Kursy na kaprala będzie mogło w tym roku rozpocząć aż 428 cywilów. To rekordowy limit miejsc. Poza Szkołami Podoficerskimi Sił Powietrznych w Dęblinie i Wojsk Lądowych w Poznaniu ochotnicy po raz pierwszy będą mogli aplikować także do szkoły marynarki wojennej w Ustce oraz „Sondy” w Zegrzu.

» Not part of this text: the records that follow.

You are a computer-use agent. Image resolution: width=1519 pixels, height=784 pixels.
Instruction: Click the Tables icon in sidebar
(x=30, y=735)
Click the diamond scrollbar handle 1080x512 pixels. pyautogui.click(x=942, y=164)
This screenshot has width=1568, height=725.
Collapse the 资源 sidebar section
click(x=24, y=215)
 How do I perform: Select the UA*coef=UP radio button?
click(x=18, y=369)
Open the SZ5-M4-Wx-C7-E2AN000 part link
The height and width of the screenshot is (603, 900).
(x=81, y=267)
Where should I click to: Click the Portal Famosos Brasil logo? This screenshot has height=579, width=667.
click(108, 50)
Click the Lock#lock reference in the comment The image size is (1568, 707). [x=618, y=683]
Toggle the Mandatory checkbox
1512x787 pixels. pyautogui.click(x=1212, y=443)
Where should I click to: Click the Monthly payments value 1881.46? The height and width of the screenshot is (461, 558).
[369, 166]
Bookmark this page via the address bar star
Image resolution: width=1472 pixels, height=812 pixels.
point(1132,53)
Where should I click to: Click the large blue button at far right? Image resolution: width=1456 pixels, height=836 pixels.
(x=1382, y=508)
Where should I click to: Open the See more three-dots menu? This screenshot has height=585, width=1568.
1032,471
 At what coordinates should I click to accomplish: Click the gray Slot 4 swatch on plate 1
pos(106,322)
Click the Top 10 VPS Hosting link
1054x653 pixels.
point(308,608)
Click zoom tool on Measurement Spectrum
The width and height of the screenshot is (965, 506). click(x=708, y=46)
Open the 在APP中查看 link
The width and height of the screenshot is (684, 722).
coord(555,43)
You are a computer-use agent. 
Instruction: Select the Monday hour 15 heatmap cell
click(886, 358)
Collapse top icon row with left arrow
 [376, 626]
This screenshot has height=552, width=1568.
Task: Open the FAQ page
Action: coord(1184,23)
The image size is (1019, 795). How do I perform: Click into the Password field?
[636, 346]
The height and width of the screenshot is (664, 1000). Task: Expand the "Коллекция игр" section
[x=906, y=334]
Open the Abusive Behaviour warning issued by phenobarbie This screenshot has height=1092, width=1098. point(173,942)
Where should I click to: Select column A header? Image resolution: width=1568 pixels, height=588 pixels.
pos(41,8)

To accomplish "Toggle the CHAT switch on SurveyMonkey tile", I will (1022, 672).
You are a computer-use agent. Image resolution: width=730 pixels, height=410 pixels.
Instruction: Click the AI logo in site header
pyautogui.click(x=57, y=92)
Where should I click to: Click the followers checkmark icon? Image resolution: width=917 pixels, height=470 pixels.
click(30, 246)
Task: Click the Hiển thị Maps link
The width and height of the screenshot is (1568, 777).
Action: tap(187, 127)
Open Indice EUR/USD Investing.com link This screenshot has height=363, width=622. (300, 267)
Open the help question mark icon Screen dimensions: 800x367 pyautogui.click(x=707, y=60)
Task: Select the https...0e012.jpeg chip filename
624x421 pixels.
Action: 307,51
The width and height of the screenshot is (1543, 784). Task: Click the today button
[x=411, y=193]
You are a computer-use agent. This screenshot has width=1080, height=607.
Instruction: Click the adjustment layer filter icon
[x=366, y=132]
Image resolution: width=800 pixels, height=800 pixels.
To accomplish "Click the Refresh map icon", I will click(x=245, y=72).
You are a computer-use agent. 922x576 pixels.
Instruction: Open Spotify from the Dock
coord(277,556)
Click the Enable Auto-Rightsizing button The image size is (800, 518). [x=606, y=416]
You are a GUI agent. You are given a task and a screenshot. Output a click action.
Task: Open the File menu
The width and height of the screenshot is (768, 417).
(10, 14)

Liczbę miejsc na kursach podoficerskich dla cywilów co roku określa minister obrony narodowej. Mariusz Błaszczak zdecydował, że w tym roku w szkoleniach będzie mogła wziąć udział rekordowa liczba 428 osób. Dla porównania – w 2020 roku było to 315 osób.
Nie tylko większe limity
To niejedyna dobra wiadomość dla cywilnych kandydatów na kaprali. Jak dotąd mogli oni wybierać między dwiema Szkołami Podoficerskimi: Wojsk Lądowych w Poznaniu oraz Sił Powietrznych w Dęblinie. W tym roku po raz pierwszy nabór będą prowadziły także Szkoły Podoficerskie: Marynarki Wojennej w Ustce oraz powstała w październiku 2019 roku „Sonda” w Zegrzu.
W tej ostatniej będzie przygotowanych w sumie 60 miejsc. 50 z nich przewidziano dla przyszłych specjalistów od eksploatacji systemów łączności, pozostałe zajmą kandydaci na stanowiska związane z eksploatacją systemów informatycznych. Osoby, które dostaną się na kurs będą musiały przejść najpierw dziesięciodniowe szkolenie e-learningowe, a następnie trwające 27 dni szkolenie podstawowe zakończone przysięgą wojskową. – Potem zacznie się właściwe szkolenie na kaprala. Kandydaci rozpoczną dwumiesięczny Bazowy Kurs Podoficerski, po jego zakończeniu czeka ich ostatni etap, czyli szkolenie specjalistyczne, trwające w zależności od specjalności miesiąc lub dwa. W tym czasie przejdą też dziesięciodniowe praktyki w jednostkach wojskowych – wyjaśnia st. chor. sztab Piotr Pechta, komendant Szkoły Podoficerskiej „Sonda”.
W Szkole Podoficerskiej Marynarki Wojennej szkolenie będzie mogło rozpocząć sześć osób. Wszystkie – w specjalności działań nurkowych.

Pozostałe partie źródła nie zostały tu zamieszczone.